**Task directions**
All lines from the one containing "Show the Workgroup item with its eye toggle" through the final line of the listing below, and no others, must be returned exactly; no pictures belong in the copy.

(Beginning of Data for analysis)

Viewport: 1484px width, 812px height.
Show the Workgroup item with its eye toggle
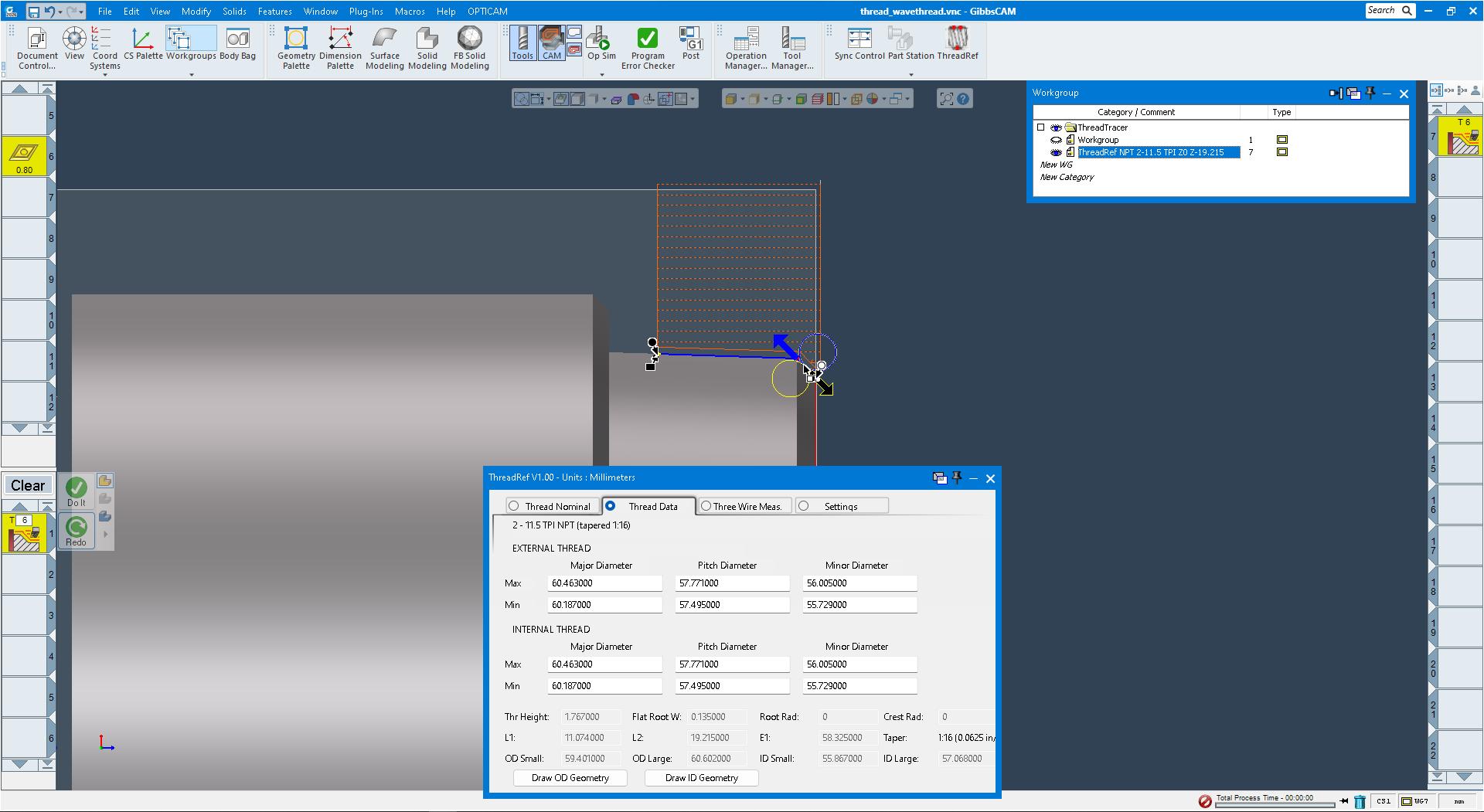point(1056,140)
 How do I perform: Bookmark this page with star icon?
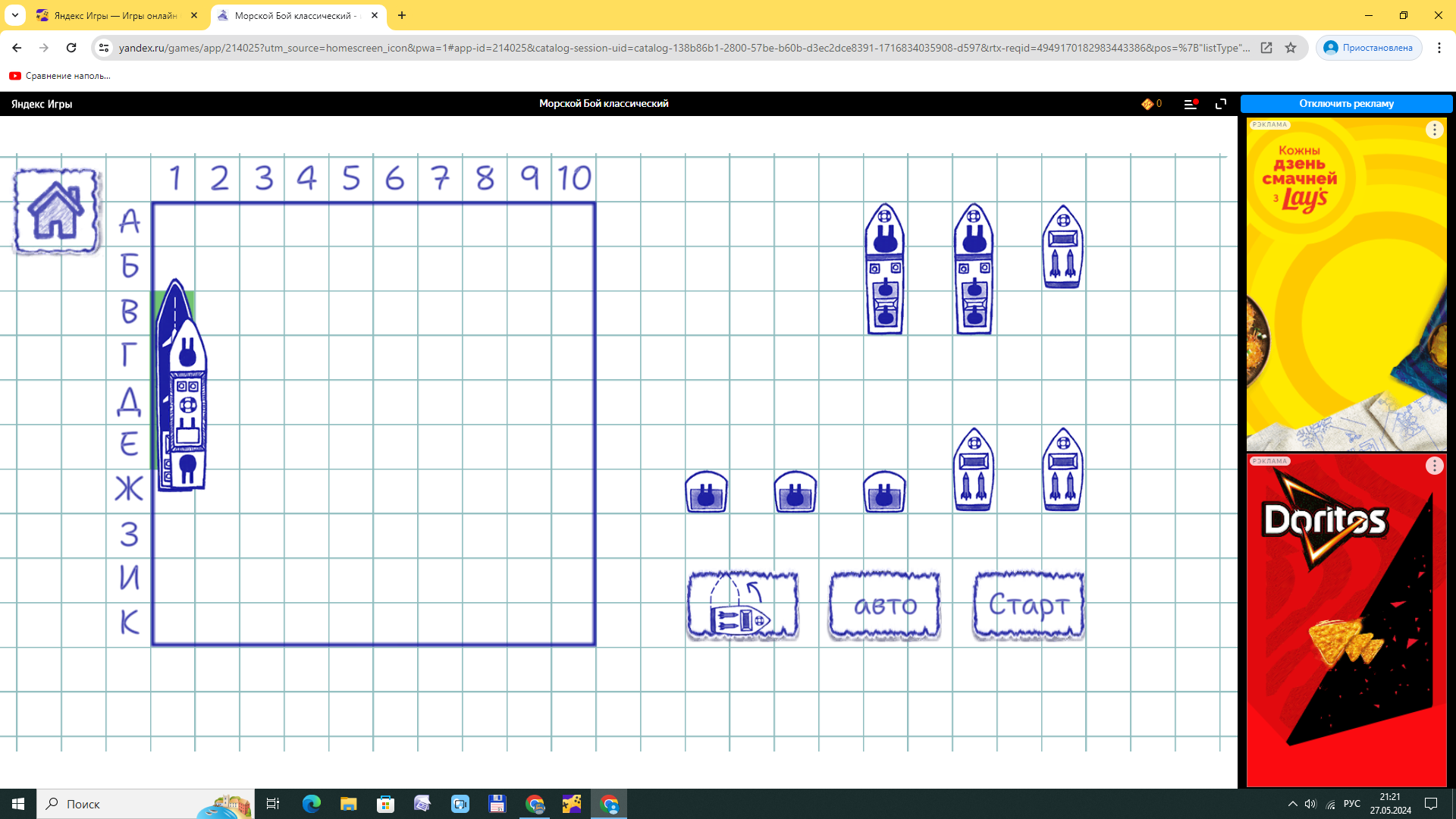[x=1291, y=48]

(End of Data for analysis)

**Exercise response**
Show the Workgroup item with its eye toggle
point(1056,140)
 How do I perform: Bookmark this page with star icon?
[x=1291, y=48]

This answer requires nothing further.